Mitigating Approximate Memorization in Language Models via Dissimilarity Learned Policy
This addresses privacy risks in LLMs for users handling sensitive data, though it is an incremental improvement over existing methods.
The paper tackles the problem of LLMs memorizing sensitive training data by proposing a reinforcement learning framework that fine-tunes models to reduce approximate memorization, showing it effectively mitigates this issue while maintaining coherence and fluency in generated samples.
Large Language models (LLMs) are trained on large amounts of data, which can include sensitive information that may compromise personal privacy. LLMs showed to memorize parts of the training data and emit those data verbatim when an adversary prompts appropriately. Previous research has primarily focused on data preprocessing and differential privacy techniques to address memorization or prevent verbatim memorization exclusively, which can give a false sense of privacy. However, these methods rely on explicit and implicit assumptions about the structure of the data to be protected, which often results in an incomplete solution to the problem.
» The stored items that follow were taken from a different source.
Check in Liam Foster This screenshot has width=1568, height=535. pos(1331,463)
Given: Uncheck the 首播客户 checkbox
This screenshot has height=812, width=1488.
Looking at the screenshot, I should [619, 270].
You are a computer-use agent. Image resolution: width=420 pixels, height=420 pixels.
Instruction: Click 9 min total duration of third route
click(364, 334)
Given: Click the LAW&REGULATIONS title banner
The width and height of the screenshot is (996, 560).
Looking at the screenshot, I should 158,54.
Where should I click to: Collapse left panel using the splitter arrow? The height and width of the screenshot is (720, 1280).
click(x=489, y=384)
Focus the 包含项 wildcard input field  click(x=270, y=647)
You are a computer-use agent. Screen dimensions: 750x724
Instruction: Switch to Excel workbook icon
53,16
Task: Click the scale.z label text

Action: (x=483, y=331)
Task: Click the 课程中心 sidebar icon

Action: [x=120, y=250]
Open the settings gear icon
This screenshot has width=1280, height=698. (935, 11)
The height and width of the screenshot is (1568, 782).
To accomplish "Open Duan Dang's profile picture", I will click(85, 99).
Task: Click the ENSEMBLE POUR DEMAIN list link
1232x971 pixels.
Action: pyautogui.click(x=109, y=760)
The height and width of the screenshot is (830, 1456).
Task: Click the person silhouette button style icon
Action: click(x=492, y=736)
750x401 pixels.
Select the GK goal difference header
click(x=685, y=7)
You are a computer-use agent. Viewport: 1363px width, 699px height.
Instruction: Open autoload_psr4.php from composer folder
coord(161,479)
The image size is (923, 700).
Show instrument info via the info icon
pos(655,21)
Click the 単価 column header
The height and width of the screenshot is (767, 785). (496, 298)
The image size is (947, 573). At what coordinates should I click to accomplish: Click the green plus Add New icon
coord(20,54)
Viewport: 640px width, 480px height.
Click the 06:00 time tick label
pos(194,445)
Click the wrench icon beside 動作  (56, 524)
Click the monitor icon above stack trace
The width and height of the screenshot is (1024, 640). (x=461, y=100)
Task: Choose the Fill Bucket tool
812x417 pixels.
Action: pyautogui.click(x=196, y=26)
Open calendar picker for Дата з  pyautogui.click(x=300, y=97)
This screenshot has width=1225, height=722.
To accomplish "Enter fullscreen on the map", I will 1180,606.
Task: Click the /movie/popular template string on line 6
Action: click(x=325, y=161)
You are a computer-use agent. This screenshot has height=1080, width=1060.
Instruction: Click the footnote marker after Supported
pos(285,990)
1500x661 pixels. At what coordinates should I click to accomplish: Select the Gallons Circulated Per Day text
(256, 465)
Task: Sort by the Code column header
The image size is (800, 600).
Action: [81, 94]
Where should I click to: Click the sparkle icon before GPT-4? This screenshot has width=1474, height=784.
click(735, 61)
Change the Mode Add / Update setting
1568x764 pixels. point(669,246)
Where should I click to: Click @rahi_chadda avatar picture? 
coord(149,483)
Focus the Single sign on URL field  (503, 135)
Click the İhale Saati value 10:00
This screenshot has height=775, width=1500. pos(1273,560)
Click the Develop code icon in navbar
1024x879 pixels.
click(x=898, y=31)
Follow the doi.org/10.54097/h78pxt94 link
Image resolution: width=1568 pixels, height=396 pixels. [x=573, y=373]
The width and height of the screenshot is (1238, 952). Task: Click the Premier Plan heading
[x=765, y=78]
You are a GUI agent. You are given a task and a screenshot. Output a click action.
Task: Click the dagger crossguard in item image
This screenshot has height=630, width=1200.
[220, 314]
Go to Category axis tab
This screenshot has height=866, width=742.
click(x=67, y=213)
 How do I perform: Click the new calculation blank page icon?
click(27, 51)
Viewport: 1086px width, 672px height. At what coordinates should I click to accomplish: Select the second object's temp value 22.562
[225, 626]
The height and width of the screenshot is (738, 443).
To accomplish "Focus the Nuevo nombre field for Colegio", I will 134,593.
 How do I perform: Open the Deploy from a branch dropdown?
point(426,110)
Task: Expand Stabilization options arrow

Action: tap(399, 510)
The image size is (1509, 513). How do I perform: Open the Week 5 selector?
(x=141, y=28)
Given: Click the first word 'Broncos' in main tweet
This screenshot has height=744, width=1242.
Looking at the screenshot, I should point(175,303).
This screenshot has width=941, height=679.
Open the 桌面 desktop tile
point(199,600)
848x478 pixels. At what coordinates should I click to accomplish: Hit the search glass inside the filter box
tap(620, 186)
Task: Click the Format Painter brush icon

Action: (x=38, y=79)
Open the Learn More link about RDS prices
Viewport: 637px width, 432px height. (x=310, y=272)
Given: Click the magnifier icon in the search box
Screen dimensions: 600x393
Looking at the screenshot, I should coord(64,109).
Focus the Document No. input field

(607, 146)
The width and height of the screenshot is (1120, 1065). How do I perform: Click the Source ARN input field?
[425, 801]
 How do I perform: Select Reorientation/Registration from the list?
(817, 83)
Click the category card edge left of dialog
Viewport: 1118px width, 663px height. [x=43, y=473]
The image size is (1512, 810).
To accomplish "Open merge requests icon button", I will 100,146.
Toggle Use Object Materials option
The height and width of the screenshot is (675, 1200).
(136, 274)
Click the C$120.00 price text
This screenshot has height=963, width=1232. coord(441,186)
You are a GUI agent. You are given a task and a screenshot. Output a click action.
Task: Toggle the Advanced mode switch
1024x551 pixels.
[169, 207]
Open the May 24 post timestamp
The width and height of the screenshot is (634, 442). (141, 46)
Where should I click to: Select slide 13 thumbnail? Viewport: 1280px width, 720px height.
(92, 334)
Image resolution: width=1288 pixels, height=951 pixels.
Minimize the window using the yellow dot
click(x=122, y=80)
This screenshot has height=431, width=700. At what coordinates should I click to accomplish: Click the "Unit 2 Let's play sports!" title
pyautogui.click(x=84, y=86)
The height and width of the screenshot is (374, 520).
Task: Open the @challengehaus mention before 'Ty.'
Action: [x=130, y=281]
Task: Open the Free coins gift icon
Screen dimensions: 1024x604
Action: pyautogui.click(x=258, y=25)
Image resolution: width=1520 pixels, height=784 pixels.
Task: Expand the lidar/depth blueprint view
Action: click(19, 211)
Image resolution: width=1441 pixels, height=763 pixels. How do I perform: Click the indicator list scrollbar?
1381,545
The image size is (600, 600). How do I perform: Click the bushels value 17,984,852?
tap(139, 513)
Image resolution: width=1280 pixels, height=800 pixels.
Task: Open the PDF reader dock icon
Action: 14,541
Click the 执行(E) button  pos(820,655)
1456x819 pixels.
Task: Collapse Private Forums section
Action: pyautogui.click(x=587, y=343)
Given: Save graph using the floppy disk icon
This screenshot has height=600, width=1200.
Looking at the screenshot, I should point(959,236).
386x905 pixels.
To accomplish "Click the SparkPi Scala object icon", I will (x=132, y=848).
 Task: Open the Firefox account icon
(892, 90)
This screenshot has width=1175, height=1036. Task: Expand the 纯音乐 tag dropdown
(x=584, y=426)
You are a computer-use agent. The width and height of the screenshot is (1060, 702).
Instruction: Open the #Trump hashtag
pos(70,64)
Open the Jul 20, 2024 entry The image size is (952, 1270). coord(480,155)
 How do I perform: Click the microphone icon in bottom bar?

To address this, we propose a novel framework that utilizes a reinforcement learning approach (PPO) to fine-tune LLMs to mitigate approximate memorization. Our approach utilizes a negative similarity score, such as BERTScore or SacreBLEU, as a reward signal to learn a dissimilarity policy. Our results demonstrate that this framework effectively mitigates approximate memorization while maintaining high levels of coherence and fluency in the generated samples. Furthermore, our framework is robust in mitigating approximate memorization across various circumstances, including longer context, which is known to increase memorization in LLMs.